4 points by stop 5592 days ago
Our startup needs a redesign. It has been put together entirely by programmers and looks like shit. The problem is, we don't intend to hire anyone else and we are concerned that if we get a designer from outside to redesign the site, it could result in destroying our cover.

I know there is a huge potential debate here about whether startups should be in stealth mode at all. All I can say here is that it's not a decision that's under my control, is not going to change, and has no bearing on the fact that I need to redesign the site while maintaining the confidentiality of the idea behind it. So feel free to start another debate on stealth startups if you like but I would still appreciate if someone could try to answer this question I'm dealing with regarding carrying out a stealthy redesign. Thanks.

11 comments

Every product commercially released requires confidential design to take place. It is normal for designers to work like this.

Even super-secret companies like Apple require videos, adverts, web-pages, photo-shoots etc. The iPad2 probably already has all of these.

Find yourself a good designer. Ask them to keep it quiet. If need be, get them to sign an NDA.

One request. Please release them from the NDA as soon as it is no longer necessary so that the designer can add the work to their portfolio. More than half of the things I have designed have never seen the light of day and yet are still NDA'd. It's very frustrating as it includes some of my best work.

Three words: trust, Non-disclosures, and contracts. And work with a US firm or firm in another jurisdiction where you know that the force of law (and the power of the lawsuit) is much stronger if they violate any of the above three.

Of course, you know that it's very hard to truly protect an idea. This is why trust matters the most.

Oh, and don't be cheap. Expect to pay a premium for keeping things quiet. If you play lowball cheapskate, don't be surprised if the other party at some point finds it more economically advantageous to run with your idea in ways you can't / won't.

So, pay well and trust few. Then cross your fingers.

And you're right when you say this will spawn conversation about stealthiness for startups. I have rarely seen stealth matter. But you probably already know this.

> it's not a decision that's under my control, is not going to change

Kind of guessing here, but this leads me to believe you have investors. If so, have you asked them about this? Seasoned tech investors usually have contacts to facilitate such things. (I'm sure you'll get some useful, actionable input here too.)

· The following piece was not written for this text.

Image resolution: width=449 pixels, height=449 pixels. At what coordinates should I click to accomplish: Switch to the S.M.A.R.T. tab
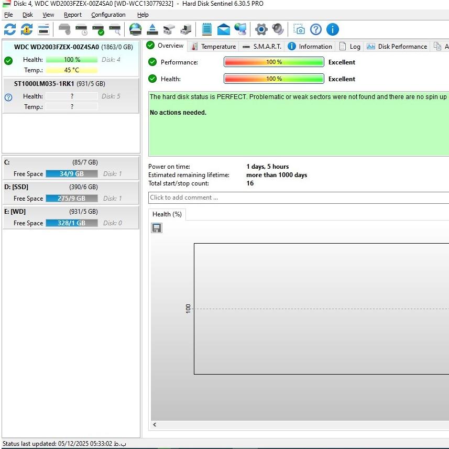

Alright... when you say it "looks like shit" do you mean it really needs a complete overhaul from a top, professional designer, or do you think it could be touched up and look pretty good? I'm no top designer, but I do contract web design - I'd be up for signing an NDA, looking over it and giving you my input.
Hire a professional designer. If the design is so important to your startup that it's holding back your launch, and you don't trust freelancers or outsourcers, then you need to hire for it. My portfolio is in my profile ;)
Do you have a good professional network? You could ask them to recommend someone trustworthy.

FWIW I agree you should put them under an NDA but don't rely on that stopping quiet/silent leakage.

We have done work for companies like yours as well as YC companies. If you need help my contact information is in my profile, send me an email.
Just ask the designer for confidentiality.
Use an NDA that's what they're meant for.
Crowdspring (and maybe 99designs) requires the designers sign NDAs if the project is above a certain dollar value I believe.
Ok, but then you're sharing your idea with hundreds of people... do you want the fun (impossible) task of finding out which one of them leaked your plans?
The advice given pretty much covers it, but the one caveat I'll mention is to try and find a designer whose style you like first.

If you get a bunch of people competing for the work, you can somewhat safeguard yourselves with NDAs, but the more people you bring in, the more likely it'll slip or you'll piss somebody off or they'll think the NDA is over when they don't win the work, or what have you.

While you're perfectly covered legally, your secrecy might well have been blown, and no amount of legal action is going to save that.